[Exercise requirements]
A. List every kind of product that the article on China cosmetics advertising says may keep being advertised until the end of the five-year transition period.
B. Using the article on China cosmetics advertising, say whether each statement agrees with it. Answer yes or no, and quote the words that decide it.
(i) CSAR came into force on January 1, 2021.
(ii) Companies may not mention ginseng when promoting cosmetics.
(iii) The CHSR was implemented in 1990.
C. Rewrite the stretch of the article on China cosmetics advertising from "Cosmetic advertisements that" through "the Advertising Law.", putting "revenue figures" in place of "sales data".

China cosmetics advertising: Shanghai association sets new standards that align with CSAR regulations
China’s Cosmetics Supervision and Administration Regulation (CSAR) came into force on January 1, 2021, to replace the outdated Cosmetics Hygiene Supervision Regulations (CHSR), which was implemented in 1990.
The aim of CSAR is to ensure the quality and safety of cosmetics through strengthening the supervision and management of cosmetics and controlling the production and operations to protect consumer health.
In accordance with this, the Shanghai Advertising Association stated that the content of cosmetics advertisements “must be true, healthy, scientific and accurate, and must not deceive or mislead consumers in any form”, according to Article 43 of CSAR.
This means cosmetics advertisements “must not express or imply that the products have medical effects, must not contain false or misleading content, and must not deceive or mislead consumers”
Among the key changes, cosmetic products were defined in two categories, general cosmetics and special cosmetics.
SUC are defined as cosmetics with special purpose or function and includes products such as sun protection, whitening, hair growth and hair dyeing products.
When advertising special cosmetics and their claims, companies must produce a special cosmetics registration certificate issued by the National Medical Products Administration (NMPA).
Otherwise, in accordance with Article 34 of the Advertising Law, the advertisements cannot be published.
Advertisements for hair growth, hair removal, breast shaping, bodybuilding and deodorisation products, which have been allowed to be produced, imported and sold for five years until January 2025, will be permitted until the end of the five-year transition period.
During the transition period, companies are permitted to use the original special-purpose cosmetics approval documents to publish advertisements.
The association also emphasised that advertisements for cosmetics must not promote medical effects.
In particular, it highlighted that cosmetic products and advertisements cannot contain terms eluding to traditional Chinese medicine (TCM), such as ‘Chinese medicine’ or ‘Chinese herbal medicine’.
It highlighted that phrases such as ‘Chinese medicine for anti-dandruff shampoo’, for instance, must not be used in combination with the effects of cosmetics as it may cause consumers to misunderstand the mechanism and scope of use of cosmetics.
However, it clarified that companies could promote the use of traditional Chinese medicinal materials such as ginseng or reishi mushroom.
Cosmetic advertisements that intend to use information relating to performance, function or sales data will need to comply with Article 8 and Article 11 of the Advertising Law.
They state that sources must be indicated when quoting third-party survey and statistical data. If there is an application scope or validity period for the relevant data, corresponding information shall also be indicated.
When using data derived from the results of experiments or surveys, methods and scope of the experiments or surveys must be marked on advertisements clearly, as they may have a significant impact on consumers' correct understanding of the relevant advertising data, said the association.

[Records supplied]
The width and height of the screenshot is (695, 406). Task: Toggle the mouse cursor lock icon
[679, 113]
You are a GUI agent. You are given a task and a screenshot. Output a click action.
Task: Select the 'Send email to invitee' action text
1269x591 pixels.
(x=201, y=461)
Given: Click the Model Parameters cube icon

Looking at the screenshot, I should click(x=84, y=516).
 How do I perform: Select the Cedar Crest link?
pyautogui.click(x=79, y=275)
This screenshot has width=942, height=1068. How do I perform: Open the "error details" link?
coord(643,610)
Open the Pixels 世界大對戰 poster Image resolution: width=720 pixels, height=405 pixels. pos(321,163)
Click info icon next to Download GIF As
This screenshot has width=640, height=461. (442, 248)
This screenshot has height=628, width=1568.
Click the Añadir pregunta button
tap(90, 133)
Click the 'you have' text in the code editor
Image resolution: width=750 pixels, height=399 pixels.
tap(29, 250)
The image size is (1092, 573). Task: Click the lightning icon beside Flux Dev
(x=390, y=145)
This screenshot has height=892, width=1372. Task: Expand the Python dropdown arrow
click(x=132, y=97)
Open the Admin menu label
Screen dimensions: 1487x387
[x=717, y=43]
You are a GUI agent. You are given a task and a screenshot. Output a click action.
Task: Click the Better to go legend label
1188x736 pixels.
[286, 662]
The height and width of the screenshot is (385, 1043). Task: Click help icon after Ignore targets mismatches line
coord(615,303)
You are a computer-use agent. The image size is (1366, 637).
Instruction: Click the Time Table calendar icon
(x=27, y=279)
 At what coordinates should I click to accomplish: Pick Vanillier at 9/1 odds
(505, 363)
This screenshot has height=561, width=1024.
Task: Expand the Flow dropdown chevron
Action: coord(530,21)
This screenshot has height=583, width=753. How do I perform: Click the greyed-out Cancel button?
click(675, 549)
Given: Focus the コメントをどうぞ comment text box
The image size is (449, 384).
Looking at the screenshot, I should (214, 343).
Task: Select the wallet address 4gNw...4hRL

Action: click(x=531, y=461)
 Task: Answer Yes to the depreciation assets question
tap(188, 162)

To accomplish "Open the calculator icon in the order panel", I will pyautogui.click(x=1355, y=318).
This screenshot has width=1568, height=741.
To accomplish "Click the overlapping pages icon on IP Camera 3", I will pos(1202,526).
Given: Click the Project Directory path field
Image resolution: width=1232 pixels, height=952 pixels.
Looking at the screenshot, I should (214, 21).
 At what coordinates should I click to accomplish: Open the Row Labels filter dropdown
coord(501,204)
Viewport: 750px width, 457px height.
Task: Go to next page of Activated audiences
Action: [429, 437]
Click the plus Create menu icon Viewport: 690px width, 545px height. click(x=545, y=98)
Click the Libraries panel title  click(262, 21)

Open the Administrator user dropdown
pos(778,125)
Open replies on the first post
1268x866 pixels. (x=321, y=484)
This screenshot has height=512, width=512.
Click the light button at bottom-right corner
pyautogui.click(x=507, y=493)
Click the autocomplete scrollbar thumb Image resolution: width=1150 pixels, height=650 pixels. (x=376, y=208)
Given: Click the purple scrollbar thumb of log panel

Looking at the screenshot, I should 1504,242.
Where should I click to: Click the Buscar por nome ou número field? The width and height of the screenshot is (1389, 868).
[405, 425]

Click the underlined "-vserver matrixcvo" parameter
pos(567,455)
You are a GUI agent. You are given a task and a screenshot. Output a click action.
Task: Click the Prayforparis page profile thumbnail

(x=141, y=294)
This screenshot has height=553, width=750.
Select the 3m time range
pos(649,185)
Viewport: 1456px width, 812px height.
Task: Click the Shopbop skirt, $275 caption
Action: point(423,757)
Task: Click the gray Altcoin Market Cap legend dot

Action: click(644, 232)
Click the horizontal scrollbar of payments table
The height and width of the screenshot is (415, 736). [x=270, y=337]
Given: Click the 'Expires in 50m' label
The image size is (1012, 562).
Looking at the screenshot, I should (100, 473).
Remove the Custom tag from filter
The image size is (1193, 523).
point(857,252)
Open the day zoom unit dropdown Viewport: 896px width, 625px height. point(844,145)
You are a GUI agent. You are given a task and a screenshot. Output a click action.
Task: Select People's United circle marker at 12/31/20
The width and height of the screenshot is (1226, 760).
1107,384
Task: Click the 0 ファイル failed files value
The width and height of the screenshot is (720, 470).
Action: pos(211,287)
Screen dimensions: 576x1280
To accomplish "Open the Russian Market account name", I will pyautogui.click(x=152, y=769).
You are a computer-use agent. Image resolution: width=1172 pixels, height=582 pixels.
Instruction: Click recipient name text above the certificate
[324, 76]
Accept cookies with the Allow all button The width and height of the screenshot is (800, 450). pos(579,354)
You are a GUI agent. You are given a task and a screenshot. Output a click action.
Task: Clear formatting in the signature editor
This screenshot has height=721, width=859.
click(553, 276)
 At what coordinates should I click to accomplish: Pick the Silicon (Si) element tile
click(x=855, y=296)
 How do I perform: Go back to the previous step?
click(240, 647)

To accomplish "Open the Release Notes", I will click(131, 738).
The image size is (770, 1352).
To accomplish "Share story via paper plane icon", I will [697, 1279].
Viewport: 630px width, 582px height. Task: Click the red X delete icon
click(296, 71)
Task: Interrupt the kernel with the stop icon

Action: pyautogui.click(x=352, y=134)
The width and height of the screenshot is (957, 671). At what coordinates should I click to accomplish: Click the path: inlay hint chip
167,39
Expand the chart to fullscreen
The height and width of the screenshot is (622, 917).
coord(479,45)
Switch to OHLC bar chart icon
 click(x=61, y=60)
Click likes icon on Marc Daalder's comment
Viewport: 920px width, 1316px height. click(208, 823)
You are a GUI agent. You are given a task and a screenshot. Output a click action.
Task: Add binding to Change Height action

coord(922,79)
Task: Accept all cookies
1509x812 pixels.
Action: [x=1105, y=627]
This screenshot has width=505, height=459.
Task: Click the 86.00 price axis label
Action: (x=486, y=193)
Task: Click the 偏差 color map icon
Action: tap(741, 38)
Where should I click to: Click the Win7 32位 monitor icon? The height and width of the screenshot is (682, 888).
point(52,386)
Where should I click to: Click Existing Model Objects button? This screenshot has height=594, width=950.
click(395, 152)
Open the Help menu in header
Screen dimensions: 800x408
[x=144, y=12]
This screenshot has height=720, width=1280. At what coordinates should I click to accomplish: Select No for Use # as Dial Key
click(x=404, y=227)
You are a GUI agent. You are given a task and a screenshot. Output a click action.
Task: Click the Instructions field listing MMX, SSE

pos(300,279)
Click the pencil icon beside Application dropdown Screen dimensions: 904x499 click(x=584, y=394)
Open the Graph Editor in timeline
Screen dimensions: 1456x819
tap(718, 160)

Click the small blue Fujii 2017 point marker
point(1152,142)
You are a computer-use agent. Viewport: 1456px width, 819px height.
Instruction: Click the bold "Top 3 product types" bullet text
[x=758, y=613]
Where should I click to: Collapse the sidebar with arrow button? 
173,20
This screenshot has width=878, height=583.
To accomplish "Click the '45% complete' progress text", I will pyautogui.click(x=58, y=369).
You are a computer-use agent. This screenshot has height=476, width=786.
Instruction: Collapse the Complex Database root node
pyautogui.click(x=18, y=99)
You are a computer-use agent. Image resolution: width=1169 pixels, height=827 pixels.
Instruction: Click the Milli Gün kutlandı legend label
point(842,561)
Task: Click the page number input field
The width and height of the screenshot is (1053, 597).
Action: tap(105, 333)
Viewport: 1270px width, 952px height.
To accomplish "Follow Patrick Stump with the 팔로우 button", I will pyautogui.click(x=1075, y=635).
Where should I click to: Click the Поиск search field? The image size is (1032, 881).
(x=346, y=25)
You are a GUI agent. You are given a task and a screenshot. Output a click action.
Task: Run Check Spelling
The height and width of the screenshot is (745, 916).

[Your responses]
A.
1. Hair growth products
2. Hair removal products
3. Breast shaping products
4. Bodybuilding products
5. Deodorisation products

B.
(i) Yes: "came into force on January 1, 2021"
(ii) No: "companies could promote the use of traditional Chinese medicinal materials such as ginseng or reishi mushroom"
(iii) Yes: "which was implemented in 1990"

C.
Cosmetic advertisements that intend to use information relating to performance, function or revenue figures will need to comply with Article 8 and Article 11 of the Advertising Law.